DATASET RECORDS below:

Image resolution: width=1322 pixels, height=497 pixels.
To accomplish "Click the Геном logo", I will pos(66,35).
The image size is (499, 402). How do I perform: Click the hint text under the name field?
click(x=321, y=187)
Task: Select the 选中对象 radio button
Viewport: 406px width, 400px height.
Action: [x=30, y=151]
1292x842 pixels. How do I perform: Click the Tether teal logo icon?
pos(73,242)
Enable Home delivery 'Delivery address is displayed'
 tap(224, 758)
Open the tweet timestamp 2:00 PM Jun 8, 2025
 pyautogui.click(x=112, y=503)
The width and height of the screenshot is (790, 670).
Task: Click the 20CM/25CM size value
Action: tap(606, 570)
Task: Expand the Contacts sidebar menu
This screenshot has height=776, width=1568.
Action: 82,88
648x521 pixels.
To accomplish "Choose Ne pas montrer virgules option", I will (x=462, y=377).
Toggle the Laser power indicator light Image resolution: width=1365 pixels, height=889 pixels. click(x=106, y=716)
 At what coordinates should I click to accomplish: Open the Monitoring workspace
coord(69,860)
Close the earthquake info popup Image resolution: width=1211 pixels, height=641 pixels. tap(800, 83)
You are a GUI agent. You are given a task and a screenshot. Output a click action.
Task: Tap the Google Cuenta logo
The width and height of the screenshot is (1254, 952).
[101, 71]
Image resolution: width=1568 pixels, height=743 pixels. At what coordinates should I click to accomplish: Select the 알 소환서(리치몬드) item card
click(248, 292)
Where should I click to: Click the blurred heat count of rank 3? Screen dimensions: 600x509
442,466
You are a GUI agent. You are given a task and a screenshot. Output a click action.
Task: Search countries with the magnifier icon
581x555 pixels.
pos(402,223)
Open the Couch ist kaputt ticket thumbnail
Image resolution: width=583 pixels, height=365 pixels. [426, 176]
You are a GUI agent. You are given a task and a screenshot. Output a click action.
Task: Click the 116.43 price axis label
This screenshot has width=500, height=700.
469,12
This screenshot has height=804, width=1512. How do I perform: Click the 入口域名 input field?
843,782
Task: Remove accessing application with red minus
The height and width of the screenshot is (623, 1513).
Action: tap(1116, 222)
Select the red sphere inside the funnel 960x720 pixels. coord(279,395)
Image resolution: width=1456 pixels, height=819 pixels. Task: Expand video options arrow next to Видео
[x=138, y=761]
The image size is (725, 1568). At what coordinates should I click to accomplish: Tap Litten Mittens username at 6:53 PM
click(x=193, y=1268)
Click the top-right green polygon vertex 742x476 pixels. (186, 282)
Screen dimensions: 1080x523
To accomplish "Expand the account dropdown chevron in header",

End of DATASET RECORDS.

→ WHAT YOU WILL DO
Each line holding "with" in the records should be copied out.

→ REPLY
Task: Search countries with the magnifier icon
Task: Remove accessing application with red minus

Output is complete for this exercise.